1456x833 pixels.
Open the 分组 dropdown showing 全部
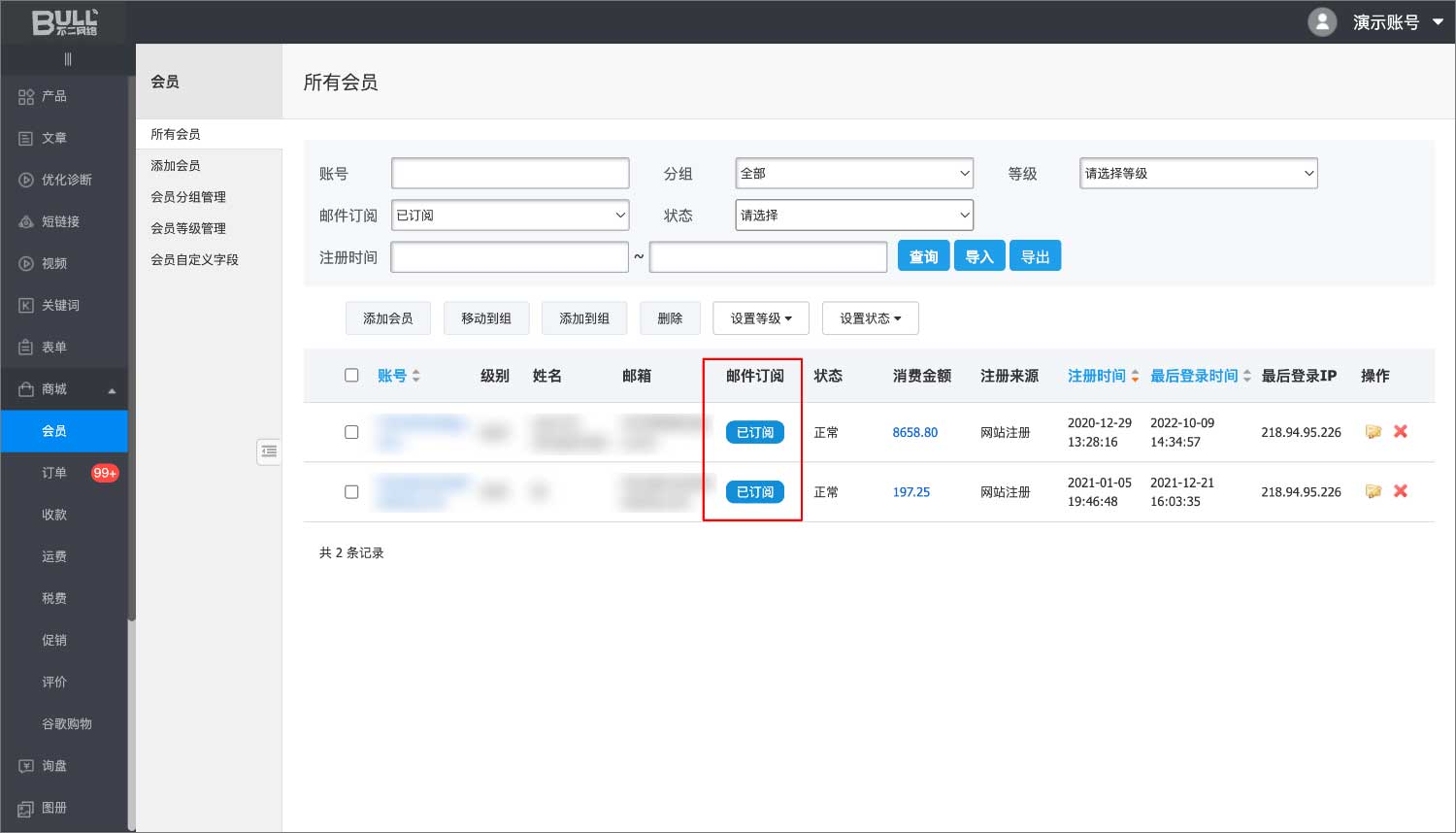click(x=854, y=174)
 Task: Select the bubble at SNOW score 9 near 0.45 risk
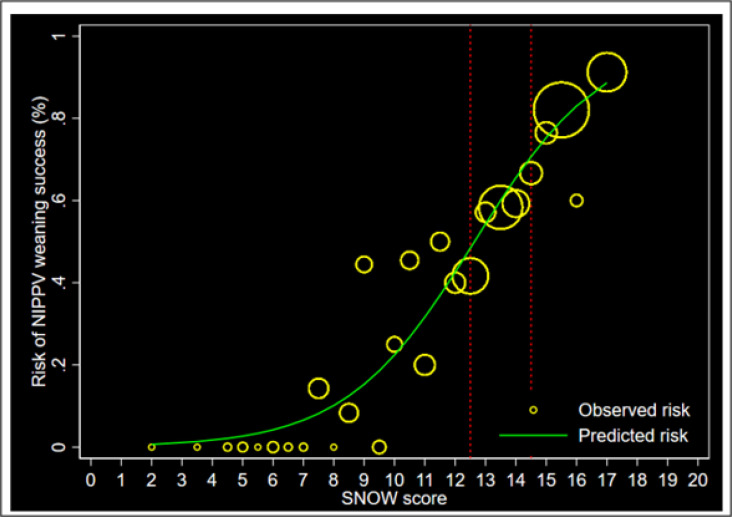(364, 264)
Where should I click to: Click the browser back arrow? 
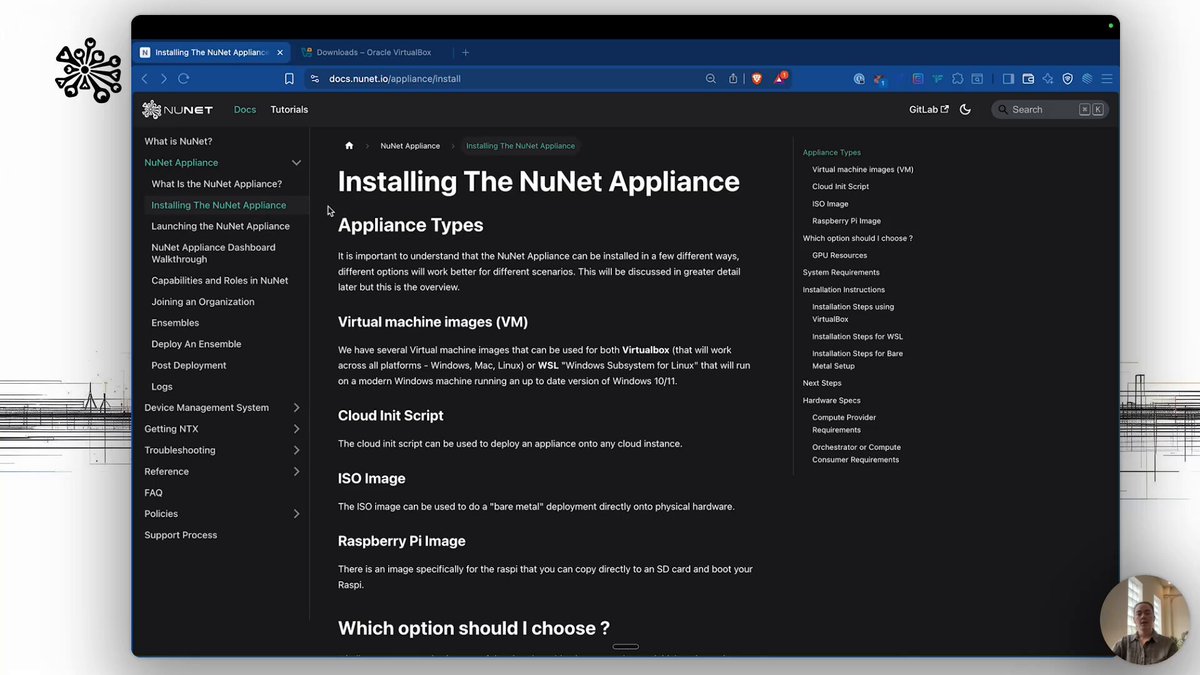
◇ ◇ ◇ ◇
## Work required
Each line from the one with "Open the 分组 dropdown showing 全部" to the end of the material needs to be output word for word, with no picture included.

## Result
Open the 分组 dropdown showing 全部
click(x=854, y=174)
 Task: Select the bubble at SNOW score 9 near 0.45 risk
(364, 264)
Where should I click to: Click the browser back arrow? 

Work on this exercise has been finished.